D'après l'étude, 63% de ces entrepreneurs estiment que la crise a eu un impact grave ou assez grave sur leur chiffre d'affaires. Un quart d'entre eux jugent cet impact « faible ». Dans 8,6% seulement des cas, il a été positif. Les difficultés sont particulièrement aiguës pour les entrepreneurs situés dans les QPV, Quartiers prioritaires de la Politique de la ville : leur chiffre d'affaires a été négativement impacté dans 70% des cas. Ils subissent une « double peine », analyse Guillaume Pepy : ils ont été touchés par les fermetures administratives et par la baisse de revenus de leurs clients. Mais c'est l'ensemble de ces jeunes entrepreneurs qui sont angoissés. Leurs inquiétudes portent avant tout sur la perspective d'un troisième confinement ( 58,7%) une baisse durable de la consommation des Français (39,3%), et le remboursement des frais et des prêts (39,3 %). Ces entrepreneurs (dont les deux tiers se sont peu ou pas rémunérés), sont 46% à demander des subventions. « Le danger, c'est l'impasse financière (…). On entend de plus en plus dire, un peu sous le manteau, que 70% des PGE [prêts garantis par l’état] des petites entreprises ne pourront pas être remboursés », pointe Guillaume Pepy.

Continuer malgré tout ?

D'après l'étude, plus du quart des jeunes entrepreneurs « ne savent pas » s'ils seront en mesure de poursuivre leur activité en 2021. Pour Guillaume Pepy, « cette crise mine le business, mais aussi le moral. L'optimisme observé dans la première enquête est en forte baisse. Toutefois, il reste 46% des personnes qui restent optimistes », sur l'avenir de leur entreprise.

Des entrepreneurs accompagnés par Initiative France étaient présents pour témoigner de leur envie de continuer et de leur persévérance au cœur de la crise. Comme Vanessa Delesderrier, fondatrice de France Scellés, en 2016. À l'origine, elle commercialise des scellés, utilisés notamment par les transporteurs professionnels pour sécuriser leurs marchandises. Las, en mars 2020, la pandémie assèche le flux des échanges commerciaux, le chiffre d'affaires de la société chute de 70% : c'est le début d'une période mouvementée, au cours de laquelle l'entrepreneuse se débrouille pour lancer trois autres activités, saisissant des opportunités successives.
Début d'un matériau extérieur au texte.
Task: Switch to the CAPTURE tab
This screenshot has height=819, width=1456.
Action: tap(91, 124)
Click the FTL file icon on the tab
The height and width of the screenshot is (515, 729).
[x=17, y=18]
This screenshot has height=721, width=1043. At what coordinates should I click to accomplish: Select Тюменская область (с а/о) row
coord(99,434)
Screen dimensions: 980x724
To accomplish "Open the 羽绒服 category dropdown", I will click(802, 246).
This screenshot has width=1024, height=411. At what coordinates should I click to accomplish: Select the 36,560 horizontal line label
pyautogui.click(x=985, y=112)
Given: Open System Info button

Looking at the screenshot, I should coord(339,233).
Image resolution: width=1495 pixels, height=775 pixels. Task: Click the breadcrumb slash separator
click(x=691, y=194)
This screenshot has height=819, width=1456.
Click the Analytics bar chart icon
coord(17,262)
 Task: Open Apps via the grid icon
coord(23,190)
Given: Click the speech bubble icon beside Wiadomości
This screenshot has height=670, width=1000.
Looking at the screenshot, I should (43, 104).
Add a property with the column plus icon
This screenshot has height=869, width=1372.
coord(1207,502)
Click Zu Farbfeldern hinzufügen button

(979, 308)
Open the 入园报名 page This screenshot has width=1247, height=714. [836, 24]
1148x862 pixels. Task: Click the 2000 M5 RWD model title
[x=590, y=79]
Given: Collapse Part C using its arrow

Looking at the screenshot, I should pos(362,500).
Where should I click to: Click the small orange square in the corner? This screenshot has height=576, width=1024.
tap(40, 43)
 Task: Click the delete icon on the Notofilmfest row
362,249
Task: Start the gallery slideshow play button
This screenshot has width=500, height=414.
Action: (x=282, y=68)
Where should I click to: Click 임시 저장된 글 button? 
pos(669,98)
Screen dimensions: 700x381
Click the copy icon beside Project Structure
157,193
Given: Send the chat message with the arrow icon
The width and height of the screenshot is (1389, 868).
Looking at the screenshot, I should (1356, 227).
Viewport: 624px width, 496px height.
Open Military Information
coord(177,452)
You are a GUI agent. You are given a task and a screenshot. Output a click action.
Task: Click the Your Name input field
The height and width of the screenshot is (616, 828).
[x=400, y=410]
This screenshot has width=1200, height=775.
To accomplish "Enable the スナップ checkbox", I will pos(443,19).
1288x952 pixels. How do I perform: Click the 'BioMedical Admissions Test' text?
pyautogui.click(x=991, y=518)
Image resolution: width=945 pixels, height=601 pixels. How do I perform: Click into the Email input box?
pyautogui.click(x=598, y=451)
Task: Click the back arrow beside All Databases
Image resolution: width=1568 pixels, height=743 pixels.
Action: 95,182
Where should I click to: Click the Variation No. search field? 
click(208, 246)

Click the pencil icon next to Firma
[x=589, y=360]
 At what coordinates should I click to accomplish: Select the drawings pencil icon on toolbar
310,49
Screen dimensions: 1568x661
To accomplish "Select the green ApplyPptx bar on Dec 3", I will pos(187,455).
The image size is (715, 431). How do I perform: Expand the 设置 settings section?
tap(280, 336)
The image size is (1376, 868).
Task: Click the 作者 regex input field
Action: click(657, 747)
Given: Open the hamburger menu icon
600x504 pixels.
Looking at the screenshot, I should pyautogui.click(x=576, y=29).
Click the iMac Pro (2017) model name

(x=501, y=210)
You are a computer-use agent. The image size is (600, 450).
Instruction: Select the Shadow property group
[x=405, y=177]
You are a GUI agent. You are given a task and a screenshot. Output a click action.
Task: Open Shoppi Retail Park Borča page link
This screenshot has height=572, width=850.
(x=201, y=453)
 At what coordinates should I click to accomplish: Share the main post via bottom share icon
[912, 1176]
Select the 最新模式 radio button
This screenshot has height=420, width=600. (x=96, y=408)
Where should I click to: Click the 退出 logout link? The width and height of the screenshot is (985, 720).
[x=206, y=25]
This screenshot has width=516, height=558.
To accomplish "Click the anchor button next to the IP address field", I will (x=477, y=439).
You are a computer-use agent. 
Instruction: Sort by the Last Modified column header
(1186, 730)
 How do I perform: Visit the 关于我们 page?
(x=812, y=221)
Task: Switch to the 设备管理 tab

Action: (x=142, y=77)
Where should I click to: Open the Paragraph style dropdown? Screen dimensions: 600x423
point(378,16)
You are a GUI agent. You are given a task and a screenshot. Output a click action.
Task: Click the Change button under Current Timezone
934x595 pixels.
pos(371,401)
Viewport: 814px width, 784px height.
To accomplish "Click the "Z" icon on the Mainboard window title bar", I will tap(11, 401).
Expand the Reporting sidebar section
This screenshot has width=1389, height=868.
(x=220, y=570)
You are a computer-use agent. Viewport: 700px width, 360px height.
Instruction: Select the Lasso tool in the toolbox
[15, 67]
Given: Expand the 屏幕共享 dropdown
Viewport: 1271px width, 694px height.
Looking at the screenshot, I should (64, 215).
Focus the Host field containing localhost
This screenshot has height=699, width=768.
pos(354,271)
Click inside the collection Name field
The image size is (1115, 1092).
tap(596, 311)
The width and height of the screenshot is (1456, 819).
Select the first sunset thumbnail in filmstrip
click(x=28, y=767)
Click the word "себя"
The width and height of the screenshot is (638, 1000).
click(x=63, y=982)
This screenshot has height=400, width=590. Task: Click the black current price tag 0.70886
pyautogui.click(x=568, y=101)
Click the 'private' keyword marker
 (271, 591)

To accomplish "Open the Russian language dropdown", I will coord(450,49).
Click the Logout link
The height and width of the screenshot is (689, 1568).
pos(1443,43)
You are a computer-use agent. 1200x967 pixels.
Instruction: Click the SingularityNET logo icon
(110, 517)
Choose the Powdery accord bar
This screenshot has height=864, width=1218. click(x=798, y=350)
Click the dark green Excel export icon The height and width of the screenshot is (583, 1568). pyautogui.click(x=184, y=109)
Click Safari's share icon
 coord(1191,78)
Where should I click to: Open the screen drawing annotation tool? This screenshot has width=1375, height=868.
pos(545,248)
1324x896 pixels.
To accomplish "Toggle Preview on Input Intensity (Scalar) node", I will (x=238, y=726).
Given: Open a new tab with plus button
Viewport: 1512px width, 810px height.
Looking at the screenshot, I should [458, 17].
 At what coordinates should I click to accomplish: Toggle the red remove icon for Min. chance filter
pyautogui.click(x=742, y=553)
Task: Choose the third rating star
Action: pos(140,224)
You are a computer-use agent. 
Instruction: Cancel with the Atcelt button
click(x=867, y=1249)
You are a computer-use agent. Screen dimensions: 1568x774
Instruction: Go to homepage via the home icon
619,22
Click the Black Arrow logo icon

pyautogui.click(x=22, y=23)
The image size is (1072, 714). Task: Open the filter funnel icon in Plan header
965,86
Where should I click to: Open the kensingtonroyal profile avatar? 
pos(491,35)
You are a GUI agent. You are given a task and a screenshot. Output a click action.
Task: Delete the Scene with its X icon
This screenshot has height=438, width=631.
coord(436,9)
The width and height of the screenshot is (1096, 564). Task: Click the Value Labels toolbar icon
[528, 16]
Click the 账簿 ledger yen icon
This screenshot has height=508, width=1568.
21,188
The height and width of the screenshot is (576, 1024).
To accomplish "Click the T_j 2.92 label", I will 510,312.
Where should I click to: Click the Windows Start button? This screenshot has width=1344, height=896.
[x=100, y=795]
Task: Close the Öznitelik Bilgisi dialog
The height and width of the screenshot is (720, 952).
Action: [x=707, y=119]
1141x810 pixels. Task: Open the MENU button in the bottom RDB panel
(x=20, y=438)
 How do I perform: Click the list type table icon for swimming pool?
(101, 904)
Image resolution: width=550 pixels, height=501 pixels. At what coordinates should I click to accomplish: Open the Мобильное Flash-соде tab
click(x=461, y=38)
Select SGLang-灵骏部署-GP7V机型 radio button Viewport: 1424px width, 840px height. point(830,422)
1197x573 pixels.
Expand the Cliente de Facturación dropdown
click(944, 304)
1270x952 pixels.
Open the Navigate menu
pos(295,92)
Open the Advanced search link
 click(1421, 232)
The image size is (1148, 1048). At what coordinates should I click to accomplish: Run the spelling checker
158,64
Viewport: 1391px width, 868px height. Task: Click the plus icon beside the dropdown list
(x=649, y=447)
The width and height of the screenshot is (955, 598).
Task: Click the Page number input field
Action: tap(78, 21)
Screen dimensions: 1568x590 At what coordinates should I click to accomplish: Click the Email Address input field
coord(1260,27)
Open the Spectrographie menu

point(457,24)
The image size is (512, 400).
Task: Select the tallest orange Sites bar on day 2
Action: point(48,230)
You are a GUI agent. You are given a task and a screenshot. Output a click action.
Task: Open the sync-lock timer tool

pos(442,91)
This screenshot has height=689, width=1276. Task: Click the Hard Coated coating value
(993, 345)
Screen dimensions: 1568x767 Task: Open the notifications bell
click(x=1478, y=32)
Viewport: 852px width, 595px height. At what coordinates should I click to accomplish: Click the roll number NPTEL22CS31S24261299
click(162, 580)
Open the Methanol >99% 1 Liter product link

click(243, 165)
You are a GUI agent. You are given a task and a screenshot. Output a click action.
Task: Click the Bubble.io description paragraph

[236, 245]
La première : « fin mars, les scellés, c'était zéro ventes. Un fournisseur chinois m'a dit qu'il pouvait me procurer des masques, un client m'a dit qu'il en avait besoin. Je me suis lancée dans les produits Covid. Pendant deux mois, j'ai vendu des masques et du gel produit en Seine-et-Marne... ».

Au terme de plusieurs rebondissements, Vanessa Delesderrier commercialise à présent des produits personnalisés ( mug, porte-clés..). « Au bout de deux ans, je commence à fatiguer. Habituellement, on fait des projets sur douze à dix huit mois. Là, j'arrive le matin et je ne sais pas ce que je vais faire dans les semaines qui viennent », témoigne l'entrepreneuse, qui se rémunère 1 000 euros par mois et jongle avec une trésorerie qui fait des yo-yo (et un banquier compréhensif). En dépit de tout, la détermination de Vanessa Delesderrier ne faiblit pas.